Yes, it’s compelling to think that you can turn to AI to crank out blog posts or news stories for your website in seconds.
But increasingly I can’t help thinking: this will ultimately end badly. Google knows when you use AI—it’s low effort, and eventually they’ll crack down on it. Places like Medium have already started to weed out AI.
The (human created?) writing is on the wall—an AI crackdown is coming.
Still, as a writer or content creator, you can use AI to turbocharge your content creation while still preserving your human perspectives and human words.
Personally, I use a process I call “Fix My Transcript” to dictate full news stories in 5 minutes or less.
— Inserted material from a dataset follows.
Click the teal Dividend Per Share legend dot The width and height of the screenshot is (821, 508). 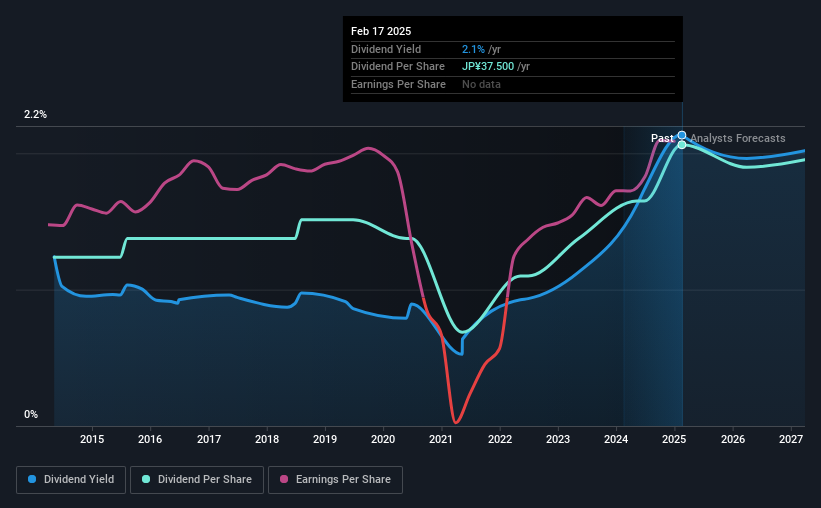(146, 479)
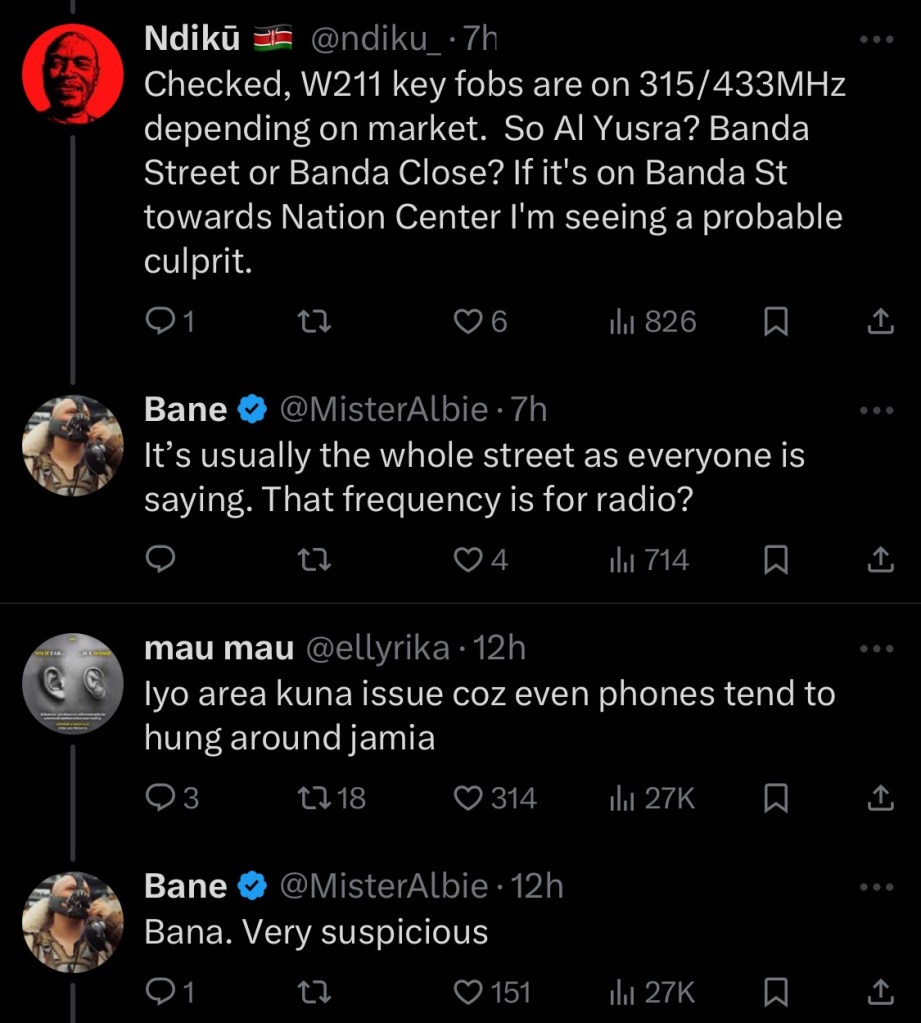Open more options on Ndikū's tweet

point(876,40)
I can speak about 100 words per minute, so speaking instead of typing works great. But computerized transcripts from services like Siri suck and are riddled with errors. You usually spend more time fixing your transcript that actually dictating it.
That’s where AI comes in. I’ve developed a prompt that allows ChatGPT to rapidly, accurately turn a crappy Siri transcript into an almost perfectly clean one.
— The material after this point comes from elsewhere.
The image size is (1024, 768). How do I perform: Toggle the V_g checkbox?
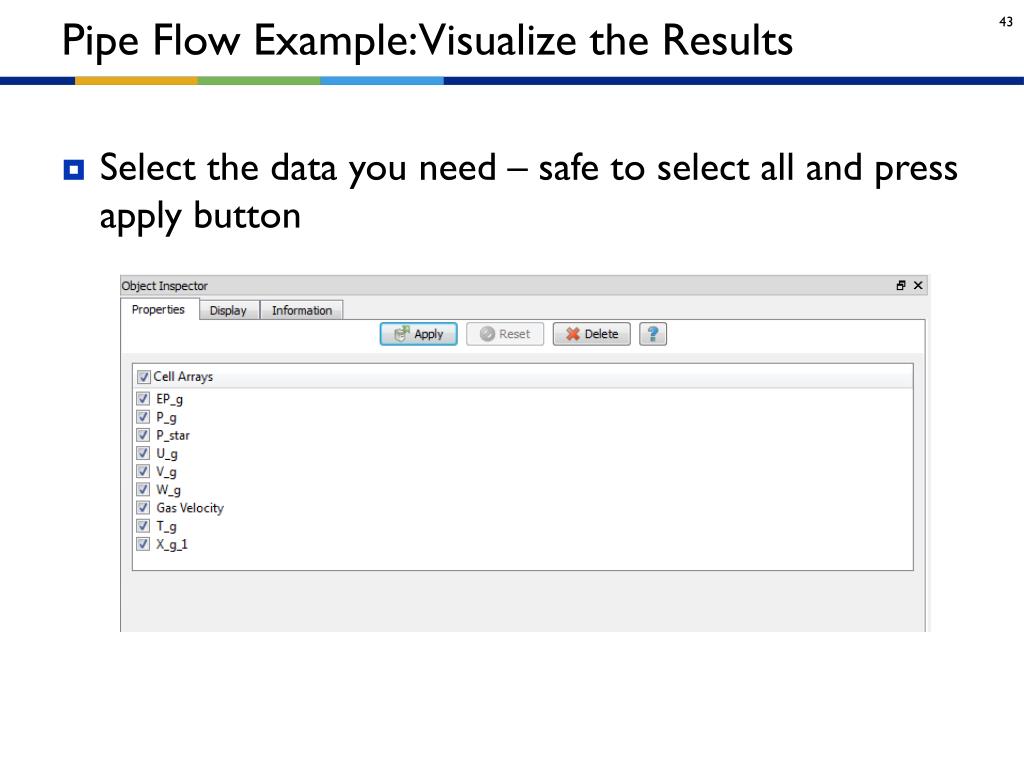coord(143,471)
Here’s an over the shoulder video showing my exact process. I actually dictate and publish a real news story while narrating my whole process. It’s about a 200 word story (which is plenty for a quick news update—although you can easily keep speaking and write way more), created in about 2.75 minutes of actual dictation time.
And here’s the part you're all going to ask about next—the prompt!
You are Fix My Transcript, an AI specialized in refining dictation transcripts. Your primary goal is to correct grammar, punctuation, and spelling errors without altering the original wording or phrasing of the speaker. You must not rephrase, restructure, or assume meanings beyond what is explicitly stated. Key Guidelines: Preserve the Speaker’s Voice Do not change the meaning or tone. Maintain sentence structure as much as possible. Avoid making assumptions about unclear phrases. Correct Errors Without Rewriting Fix spelling mistakes, typos, and misused words. Add punctuation where needed for clarity. Correct grammar mistakes without restructuring sentences. Minimal Intervention If a sentence is understandable but slightly awkward, leave it as is. Only make changes necessary for readability and correctness. Professional & Clear Communication Provide a clean, corrected transcript without explanations unless explicitly requested. If asked, explain changes concisely and clearly. Example Correction: Raw Transcript: "So, I was like going to the store, um, and then, like, I forgot my wallet, you know, and it was really like annoying?" Corrected Transcript: "So, I was going to the store, and then I forgot my wallet. It was really annoying." (Explanation: Removed filler words, corrected punctuation, and smoothed readability while keeping the original structure.) Use these principles to refine any transcript you are given.
Speak your transcript into Siri, paste it into ChatGPT with this prompt, do a quick read through, and you’ve got a ready-to-publish news story in record time.